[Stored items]

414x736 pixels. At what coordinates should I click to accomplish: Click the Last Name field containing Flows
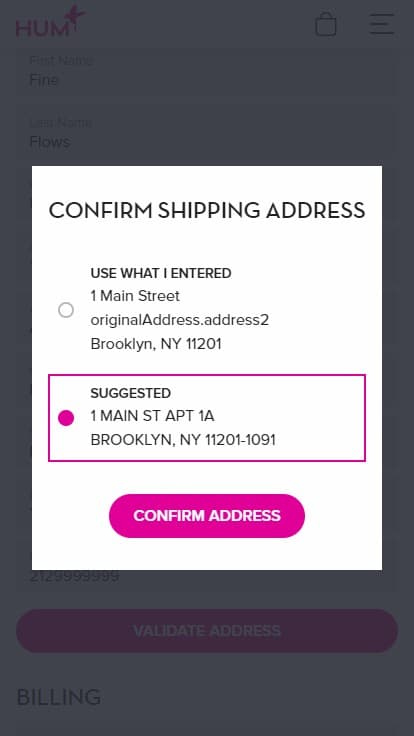click(x=207, y=133)
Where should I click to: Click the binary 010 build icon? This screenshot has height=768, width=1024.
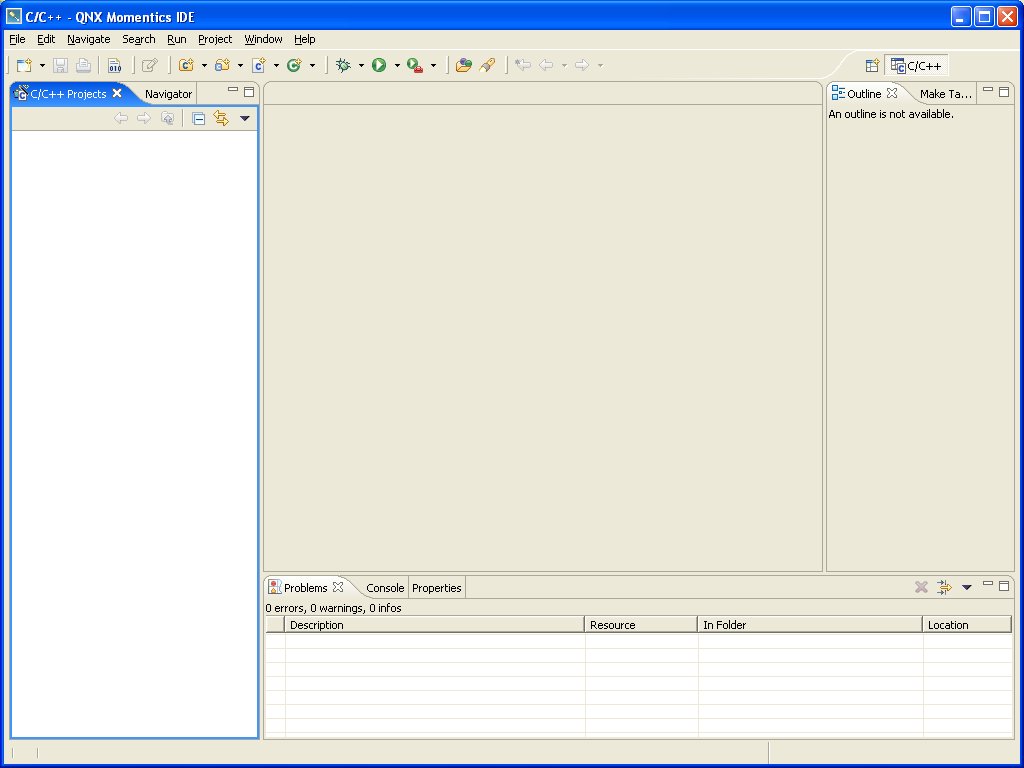[x=115, y=66]
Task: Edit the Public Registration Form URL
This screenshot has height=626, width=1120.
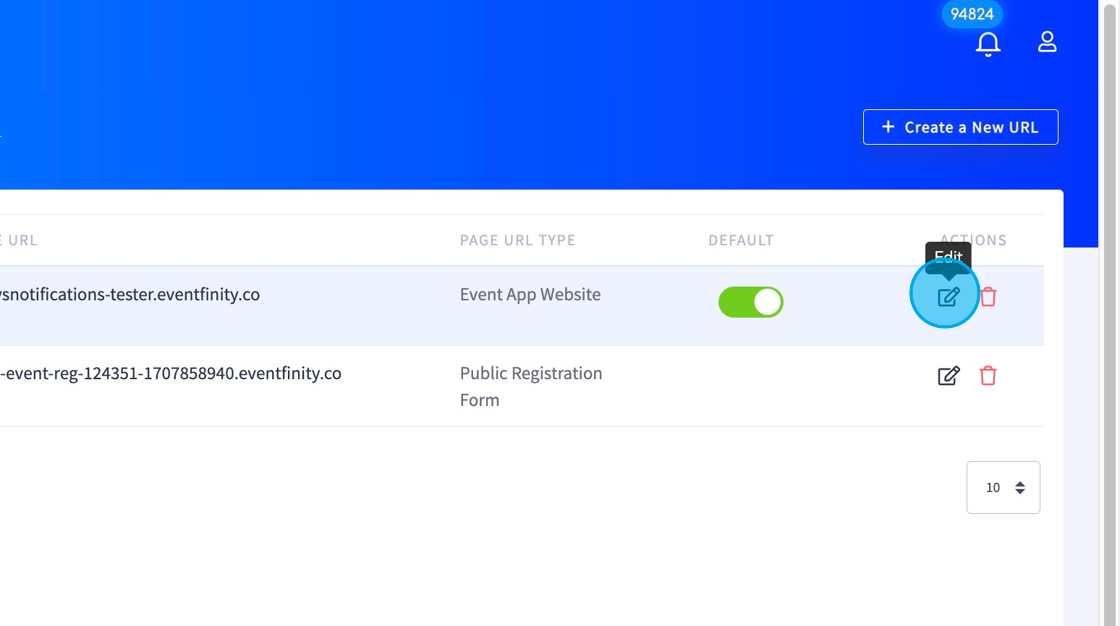Action: 948,375
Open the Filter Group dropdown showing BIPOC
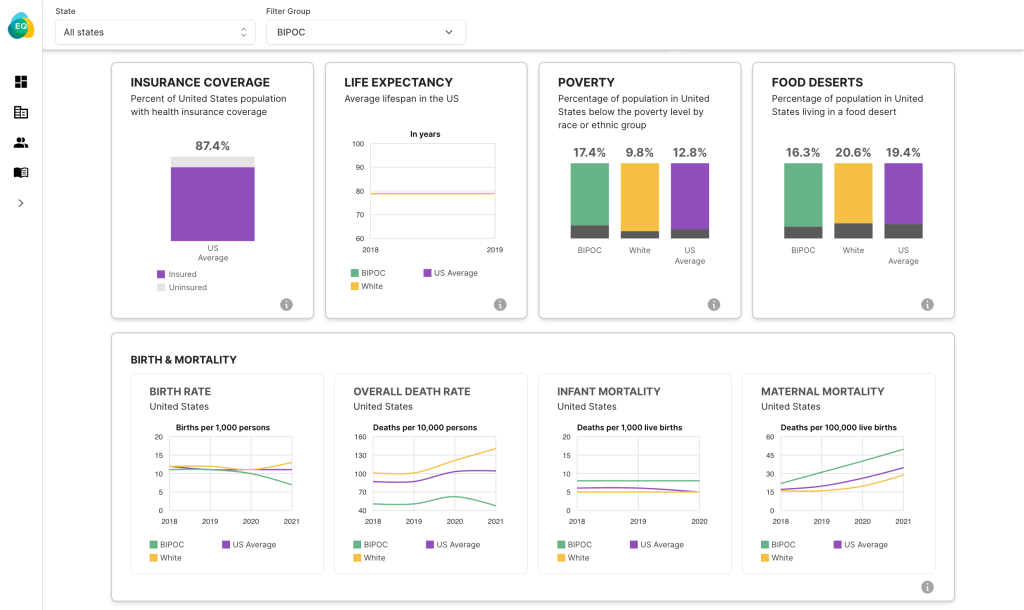 365,32
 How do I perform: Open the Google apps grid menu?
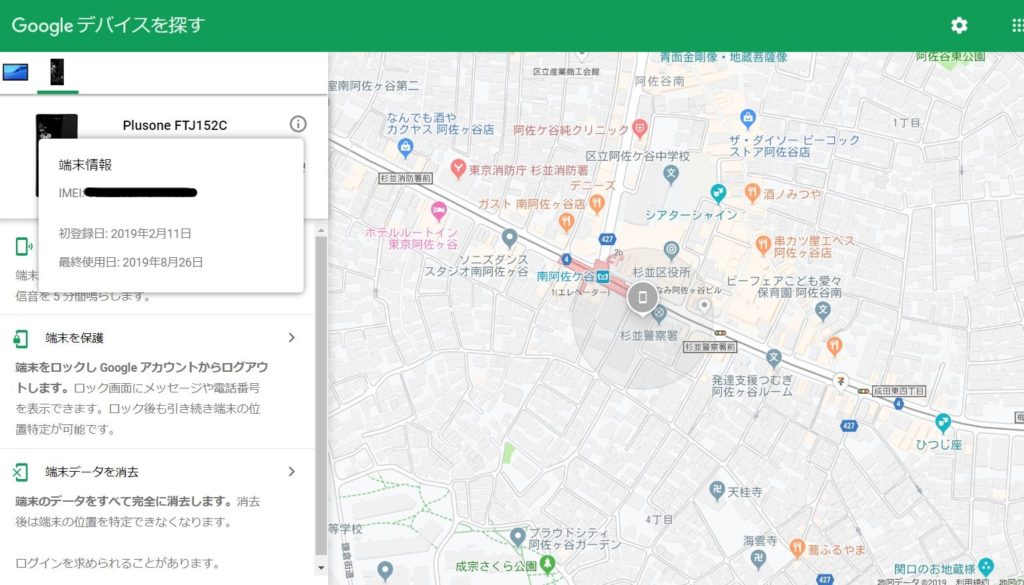[1017, 26]
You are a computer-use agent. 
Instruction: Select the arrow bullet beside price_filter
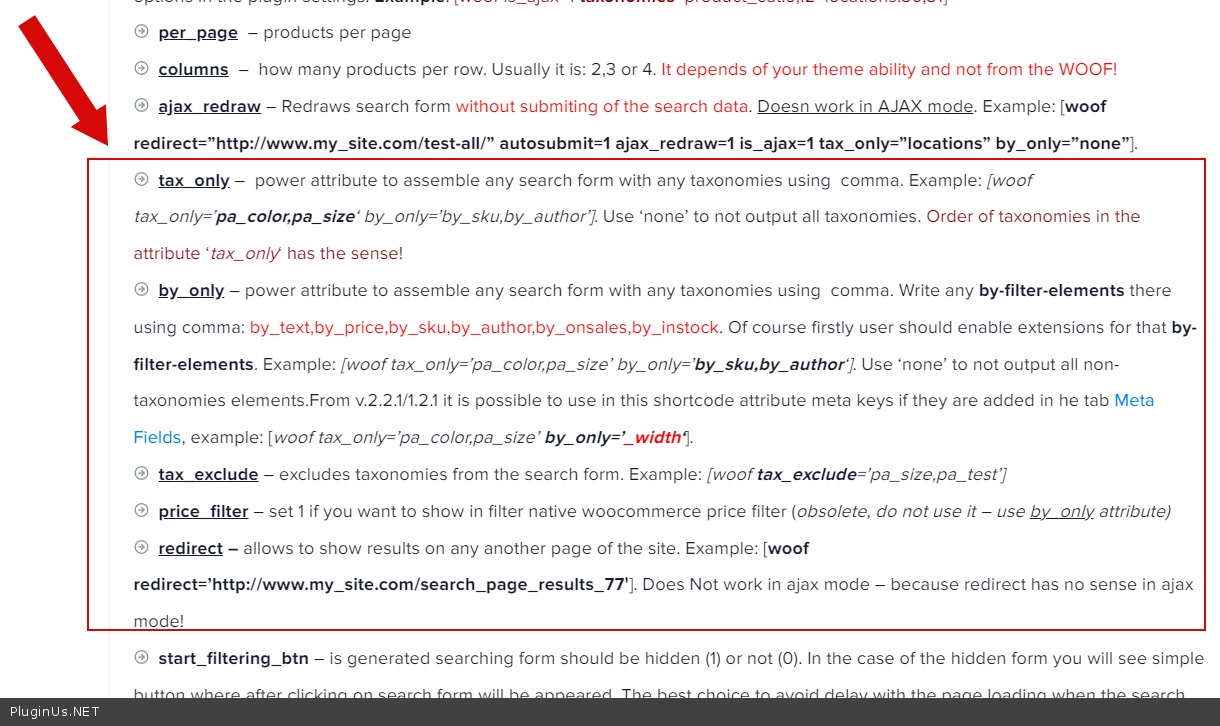tap(141, 510)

### PROBLEM REQUIREMENTS
Omit the pictures and print again exactly the lines from the one with "Instruction: Select the" through the final line of the entries, both ends included.

### THE COMPLETED TASK
Instruction: Select the arrow bullet beside price_filter
tap(141, 510)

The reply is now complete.